→ Your instructions
Change every "Screen dimensions" in the lines below to "Screen size", leave everything else untouched, and give back all the lines.

→ Data supplied
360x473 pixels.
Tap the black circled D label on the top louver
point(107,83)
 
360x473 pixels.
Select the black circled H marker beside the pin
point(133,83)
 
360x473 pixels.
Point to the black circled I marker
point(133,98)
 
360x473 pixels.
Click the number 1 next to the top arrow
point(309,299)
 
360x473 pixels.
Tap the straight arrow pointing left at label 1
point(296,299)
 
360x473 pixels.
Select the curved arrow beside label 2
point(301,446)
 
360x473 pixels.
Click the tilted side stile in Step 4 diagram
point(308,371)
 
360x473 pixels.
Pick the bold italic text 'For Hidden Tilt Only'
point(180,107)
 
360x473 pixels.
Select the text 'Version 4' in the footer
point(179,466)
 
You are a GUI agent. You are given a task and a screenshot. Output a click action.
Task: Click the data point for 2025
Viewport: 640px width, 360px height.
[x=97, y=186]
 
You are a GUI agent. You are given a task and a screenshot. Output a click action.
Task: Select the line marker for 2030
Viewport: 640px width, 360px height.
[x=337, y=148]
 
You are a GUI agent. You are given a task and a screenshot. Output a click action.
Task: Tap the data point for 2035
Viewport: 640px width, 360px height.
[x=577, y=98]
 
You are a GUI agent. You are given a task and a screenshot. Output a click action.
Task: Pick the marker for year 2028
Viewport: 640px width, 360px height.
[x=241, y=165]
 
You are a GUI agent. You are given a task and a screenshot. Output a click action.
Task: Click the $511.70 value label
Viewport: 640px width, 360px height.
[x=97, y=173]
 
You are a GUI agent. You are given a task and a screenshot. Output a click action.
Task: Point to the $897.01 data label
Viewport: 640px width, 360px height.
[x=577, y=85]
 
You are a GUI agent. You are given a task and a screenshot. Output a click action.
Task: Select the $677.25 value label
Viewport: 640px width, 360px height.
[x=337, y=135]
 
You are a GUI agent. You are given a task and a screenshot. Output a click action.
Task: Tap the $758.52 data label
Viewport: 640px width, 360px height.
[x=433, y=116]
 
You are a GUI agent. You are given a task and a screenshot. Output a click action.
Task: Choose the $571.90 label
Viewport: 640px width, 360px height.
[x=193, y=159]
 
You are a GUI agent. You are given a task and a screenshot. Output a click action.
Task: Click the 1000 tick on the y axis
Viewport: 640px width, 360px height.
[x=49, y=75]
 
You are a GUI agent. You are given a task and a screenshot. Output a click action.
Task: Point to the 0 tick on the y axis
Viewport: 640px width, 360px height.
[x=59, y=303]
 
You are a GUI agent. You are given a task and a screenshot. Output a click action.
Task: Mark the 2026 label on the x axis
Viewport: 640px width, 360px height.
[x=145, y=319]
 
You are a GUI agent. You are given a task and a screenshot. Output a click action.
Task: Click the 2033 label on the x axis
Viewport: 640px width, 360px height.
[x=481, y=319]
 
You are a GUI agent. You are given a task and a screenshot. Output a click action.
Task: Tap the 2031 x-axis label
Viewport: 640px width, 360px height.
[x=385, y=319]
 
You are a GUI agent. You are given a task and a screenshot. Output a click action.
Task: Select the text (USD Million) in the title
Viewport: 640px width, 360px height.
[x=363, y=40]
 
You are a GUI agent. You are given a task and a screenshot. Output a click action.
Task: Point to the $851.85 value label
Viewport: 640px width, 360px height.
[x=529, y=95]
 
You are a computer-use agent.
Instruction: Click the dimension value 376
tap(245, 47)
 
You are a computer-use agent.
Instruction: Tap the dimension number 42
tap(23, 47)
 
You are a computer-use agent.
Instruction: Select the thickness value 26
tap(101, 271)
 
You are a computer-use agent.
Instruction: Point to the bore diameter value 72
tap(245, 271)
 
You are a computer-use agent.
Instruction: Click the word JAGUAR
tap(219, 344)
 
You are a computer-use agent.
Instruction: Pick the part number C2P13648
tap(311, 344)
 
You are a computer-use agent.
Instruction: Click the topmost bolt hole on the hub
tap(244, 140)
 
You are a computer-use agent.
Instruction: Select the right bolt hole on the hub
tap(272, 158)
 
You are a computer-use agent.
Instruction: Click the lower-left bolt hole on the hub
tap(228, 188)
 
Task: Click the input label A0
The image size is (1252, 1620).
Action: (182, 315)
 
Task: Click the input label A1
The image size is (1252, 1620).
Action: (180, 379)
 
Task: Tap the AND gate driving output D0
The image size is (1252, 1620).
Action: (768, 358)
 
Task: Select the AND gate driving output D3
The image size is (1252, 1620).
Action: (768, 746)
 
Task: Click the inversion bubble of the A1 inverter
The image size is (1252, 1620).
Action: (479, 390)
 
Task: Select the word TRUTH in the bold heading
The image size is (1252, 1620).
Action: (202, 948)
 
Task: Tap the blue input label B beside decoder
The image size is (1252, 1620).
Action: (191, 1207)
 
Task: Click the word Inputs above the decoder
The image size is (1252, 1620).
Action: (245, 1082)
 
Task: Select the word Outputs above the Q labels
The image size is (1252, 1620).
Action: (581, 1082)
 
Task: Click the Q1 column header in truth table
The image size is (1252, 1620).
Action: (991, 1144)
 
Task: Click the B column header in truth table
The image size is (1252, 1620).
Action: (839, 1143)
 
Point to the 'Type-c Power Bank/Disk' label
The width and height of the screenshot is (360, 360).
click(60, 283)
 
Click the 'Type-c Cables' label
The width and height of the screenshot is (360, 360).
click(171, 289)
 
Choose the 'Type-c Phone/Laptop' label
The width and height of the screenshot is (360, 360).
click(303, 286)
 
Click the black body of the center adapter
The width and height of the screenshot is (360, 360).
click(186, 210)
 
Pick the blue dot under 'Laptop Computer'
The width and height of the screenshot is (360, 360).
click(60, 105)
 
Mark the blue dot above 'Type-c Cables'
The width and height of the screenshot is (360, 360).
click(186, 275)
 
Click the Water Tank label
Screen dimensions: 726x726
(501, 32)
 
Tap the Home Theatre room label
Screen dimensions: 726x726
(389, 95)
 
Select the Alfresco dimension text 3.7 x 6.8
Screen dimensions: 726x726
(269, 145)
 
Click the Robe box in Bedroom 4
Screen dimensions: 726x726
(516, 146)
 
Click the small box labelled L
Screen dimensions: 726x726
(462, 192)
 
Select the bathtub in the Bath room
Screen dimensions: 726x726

→ Solution
360x473 pixels.
Tap the black circled D label on the top louver
point(107,83)
 
360x473 pixels.
Select the black circled H marker beside the pin
point(133,83)
 
360x473 pixels.
Point to the black circled I marker
point(133,98)
 
360x473 pixels.
Click the number 1 next to the top arrow
point(309,299)
 
360x473 pixels.
Tap the straight arrow pointing left at label 1
point(296,299)
 
360x473 pixels.
Select the curved arrow beside label 2
point(301,446)
 
360x473 pixels.
Click the tilted side stile in Step 4 diagram
point(308,371)
 
360x473 pixels.
Pick the bold italic text 'For Hidden Tilt Only'
point(180,107)
 
360x473 pixels.
Select the text 'Version 4' in the footer
point(179,466)
 
You are a GUI agent. You are given a task and a screenshot. Output a click action.
Task: Click the data point for 2025
Viewport: 640px width, 360px height.
[x=97, y=186]
 
You are a GUI agent. You are given a task and a screenshot. Output a click action.
Task: Select the line marker for 2030
Viewport: 640px width, 360px height.
[x=337, y=148]
 
You are a GUI agent. You are given a task and a screenshot. Output a click action.
Task: Tap the data point for 2035
Viewport: 640px width, 360px height.
[x=577, y=98]
 
You are a GUI agent. You are given a task and a screenshot. Output a click action.
Task: Pick the marker for year 2028
Viewport: 640px width, 360px height.
[x=241, y=165]
 
You are a GUI agent. You are given a task and a screenshot. Output a click action.
Task: Click the $511.70 value label
Viewport: 640px width, 360px height.
[x=97, y=173]
 
You are a GUI agent. You are given a task and a screenshot. Output a click action.
Task: Point to the $897.01 data label
Viewport: 640px width, 360px height.
[x=577, y=85]
 
You are a GUI agent. You are given a task and a screenshot. Output a click action.
Task: Select the $677.25 value label
Viewport: 640px width, 360px height.
[x=337, y=135]
 
You are a GUI agent. You are given a task and a screenshot. Output a click action.
Task: Tap the $758.52 data label
Viewport: 640px width, 360px height.
[x=433, y=116]
 
You are a GUI agent. You are given a task and a screenshot. Output a click action.
Task: Choose the $571.90 label
Viewport: 640px width, 360px height.
[x=193, y=159]
 
You are a GUI agent. You are given a task and a screenshot. Output a click action.
Task: Click the 1000 tick on the y axis
Viewport: 640px width, 360px height.
[x=49, y=75]
 
You are a GUI agent. You are given a task and a screenshot. Output a click action.
Task: Point to the 0 tick on the y axis
Viewport: 640px width, 360px height.
[x=59, y=303]
 
You are a GUI agent. You are given a task and a screenshot. Output a click action.
Task: Mark the 2026 label on the x axis
Viewport: 640px width, 360px height.
[x=145, y=319]
 
You are a GUI agent. You are given a task and a screenshot. Output a click action.
Task: Click the 2033 label on the x axis
Viewport: 640px width, 360px height.
[x=481, y=319]
 
You are a GUI agent. You are given a task and a screenshot. Output a click action.
Task: Tap the 2031 x-axis label
Viewport: 640px width, 360px height.
[x=385, y=319]
 
You are a GUI agent. You are given a task and a screenshot. Output a click action.
Task: Select the text (USD Million) in the title
Viewport: 640px width, 360px height.
[x=363, y=40]
 
You are a GUI agent. You are given a task and a screenshot. Output a click action.
Task: Point to the $851.85 value label
Viewport: 640px width, 360px height.
[x=529, y=95]
 
You are a computer-use agent.
Instruction: Click the dimension value 376
tap(245, 47)
 
You are a computer-use agent.
Instruction: Tap the dimension number 42
tap(23, 47)
 
You are a computer-use agent.
Instruction: Select the thickness value 26
tap(101, 271)
 
You are a computer-use agent.
Instruction: Point to the bore diameter value 72
tap(245, 271)
 
You are a computer-use agent.
Instruction: Click the word JAGUAR
tap(219, 344)
 
You are a computer-use agent.
Instruction: Pick the part number C2P13648
tap(311, 344)
 
You are a computer-use agent.
Instruction: Click the topmost bolt hole on the hub
tap(244, 140)
 
You are a computer-use agent.
Instruction: Select the right bolt hole on the hub
tap(272, 158)
 
You are a computer-use agent.
Instruction: Click the lower-left bolt hole on the hub
tap(228, 188)
 
Task: Click the input label A0
The image size is (1252, 1620).
Action: (182, 315)
 
Task: Click the input label A1
The image size is (1252, 1620).
Action: (180, 379)
 
Task: Tap the AND gate driving output D0
The image size is (1252, 1620).
Action: (768, 358)
 
Task: Select the AND gate driving output D3
The image size is (1252, 1620).
Action: (768, 746)
 
Task: Click the inversion bubble of the A1 inverter
The image size is (1252, 1620).
Action: (479, 390)
 
Task: Select the word TRUTH in the bold heading
The image size is (1252, 1620).
Action: (202, 948)
 
Task: Tap the blue input label B beside decoder
The image size is (1252, 1620).
Action: (191, 1207)
 
Task: Click the word Inputs above the decoder
The image size is (1252, 1620).
Action: (245, 1082)
 
Task: Select the word Outputs above the Q labels
The image size is (1252, 1620).
Action: (581, 1082)
 
Task: Click the Q1 column header in truth table
The image size is (1252, 1620).
Action: (991, 1144)
 
Task: Click the B column header in truth table
The image size is (1252, 1620).
Action: (839, 1143)
 
Point to the 'Type-c Power Bank/Disk' label
The width and height of the screenshot is (360, 360).
click(60, 283)
 
Click the 'Type-c Cables' label
The width and height of the screenshot is (360, 360).
click(171, 289)
 
Choose the 'Type-c Phone/Laptop' label
The width and height of the screenshot is (360, 360).
click(303, 286)
 
Click the black body of the center adapter
The width and height of the screenshot is (360, 360).
click(186, 210)
 
Pick the blue dot under 'Laptop Computer'
The width and height of the screenshot is (360, 360).
click(60, 105)
 
Mark the blue dot above 'Type-c Cables'
The width and height of the screenshot is (360, 360).
click(186, 275)
 
Click the Water Tank label
Screen size: 726x726
(501, 32)
 
Tap the Home Theatre room label
Screen size: 726x726
(389, 95)
 
Select the Alfresco dimension text 3.7 x 6.8
Screen size: 726x726
(269, 145)
 
Click the Robe box in Bedroom 4
Screen size: 726x726
(516, 146)
 
Click the small box labelled L
Screen size: 726x726
(462, 192)
 
Select the bathtub in the Bath room
Screen size: 726x726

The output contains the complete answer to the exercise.